» Prompt
When you write out the material, keep every line exactly as it is.

» Supplied records

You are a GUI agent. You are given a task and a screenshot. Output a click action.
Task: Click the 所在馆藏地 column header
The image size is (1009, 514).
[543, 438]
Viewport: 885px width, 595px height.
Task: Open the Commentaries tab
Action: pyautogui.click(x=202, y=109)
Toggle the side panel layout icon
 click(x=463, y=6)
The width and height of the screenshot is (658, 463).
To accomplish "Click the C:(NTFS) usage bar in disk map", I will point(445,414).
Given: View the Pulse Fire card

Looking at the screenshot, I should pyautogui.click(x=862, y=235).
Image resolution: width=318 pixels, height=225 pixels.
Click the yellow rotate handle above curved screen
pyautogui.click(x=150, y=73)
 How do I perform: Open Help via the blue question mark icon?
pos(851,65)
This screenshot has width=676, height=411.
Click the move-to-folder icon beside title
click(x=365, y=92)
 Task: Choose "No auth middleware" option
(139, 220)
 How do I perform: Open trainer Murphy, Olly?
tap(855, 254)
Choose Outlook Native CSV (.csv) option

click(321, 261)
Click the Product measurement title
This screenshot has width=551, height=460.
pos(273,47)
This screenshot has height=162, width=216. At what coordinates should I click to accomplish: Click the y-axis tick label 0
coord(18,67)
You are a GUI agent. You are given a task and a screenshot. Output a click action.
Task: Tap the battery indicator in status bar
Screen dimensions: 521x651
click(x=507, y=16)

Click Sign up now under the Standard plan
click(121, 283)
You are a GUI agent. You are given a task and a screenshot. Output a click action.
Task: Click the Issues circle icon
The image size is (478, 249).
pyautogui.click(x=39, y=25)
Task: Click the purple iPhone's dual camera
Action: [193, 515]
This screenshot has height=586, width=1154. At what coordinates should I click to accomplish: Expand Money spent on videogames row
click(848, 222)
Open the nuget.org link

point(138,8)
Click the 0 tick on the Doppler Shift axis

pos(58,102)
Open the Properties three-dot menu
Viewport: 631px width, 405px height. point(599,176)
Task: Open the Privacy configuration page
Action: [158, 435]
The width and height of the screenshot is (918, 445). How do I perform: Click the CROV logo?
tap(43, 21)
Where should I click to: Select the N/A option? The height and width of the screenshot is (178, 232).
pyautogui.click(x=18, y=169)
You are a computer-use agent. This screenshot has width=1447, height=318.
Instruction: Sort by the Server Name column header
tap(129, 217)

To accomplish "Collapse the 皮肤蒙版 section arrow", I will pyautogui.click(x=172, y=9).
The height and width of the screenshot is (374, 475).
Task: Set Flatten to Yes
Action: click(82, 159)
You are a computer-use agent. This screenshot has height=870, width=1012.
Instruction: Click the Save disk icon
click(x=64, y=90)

» Solution to this task
You are a GUI agent. You are given a task and a screenshot. Output a click action.
Task: Click the 所在馆藏地 column header
The image size is (1009, 514).
[543, 438]
Viewport: 885px width, 595px height.
Task: Open the Commentaries tab
Action: pyautogui.click(x=202, y=109)
Toggle the side panel layout icon
 click(x=463, y=6)
The width and height of the screenshot is (658, 463).
To accomplish "Click the C:(NTFS) usage bar in disk map", I will point(445,414).
Given: View the Pulse Fire card

Looking at the screenshot, I should pyautogui.click(x=862, y=235).
Image resolution: width=318 pixels, height=225 pixels.
Click the yellow rotate handle above curved screen
pyautogui.click(x=150, y=73)
 How do I perform: Open Help via the blue question mark icon?
pos(851,65)
This screenshot has width=676, height=411.
Click the move-to-folder icon beside title
click(x=365, y=92)
 Task: Choose "No auth middleware" option
(139, 220)
 How do I perform: Open trainer Murphy, Olly?
tap(855, 254)
Choose Outlook Native CSV (.csv) option

click(321, 261)
Click the Product measurement title
This screenshot has width=551, height=460.
pos(273,47)
This screenshot has height=162, width=216. At what coordinates should I click to accomplish: Click the y-axis tick label 0
coord(18,67)
You are a GUI agent. You are given a task and a screenshot. Output a click action.
Task: Tap the battery indicator in status bar
Screen dimensions: 521x651
click(x=507, y=16)

Click Sign up now under the Standard plan
click(121, 283)
You are a GUI agent. You are given a task and a screenshot. Output a click action.
Task: Click the Issues circle icon
The image size is (478, 249).
pyautogui.click(x=39, y=25)
Task: Click the purple iPhone's dual camera
Action: [193, 515]
This screenshot has height=586, width=1154. At what coordinates should I click to accomplish: Expand Money spent on videogames row
click(848, 222)
Open the nuget.org link

point(138,8)
Click the 0 tick on the Doppler Shift axis

pos(58,102)
Open the Properties three-dot menu
Viewport: 631px width, 405px height. point(599,176)
Task: Open the Privacy configuration page
Action: [158, 435]
The width and height of the screenshot is (918, 445). How do I perform: Click the CROV logo?
tap(43, 21)
Where should I click to: Select the N/A option? The height and width of the screenshot is (178, 232).
pyautogui.click(x=18, y=169)
You are a computer-use agent. This screenshot has width=1447, height=318.
Instruction: Sort by the Server Name column header
tap(129, 217)

To accomplish "Collapse the 皮肤蒙版 section arrow", I will pyautogui.click(x=172, y=9).
The height and width of the screenshot is (374, 475).
Task: Set Flatten to Yes
Action: click(82, 159)
You are a computer-use agent. This screenshot has height=870, width=1012.
Instruction: Click the Save disk icon
click(x=64, y=90)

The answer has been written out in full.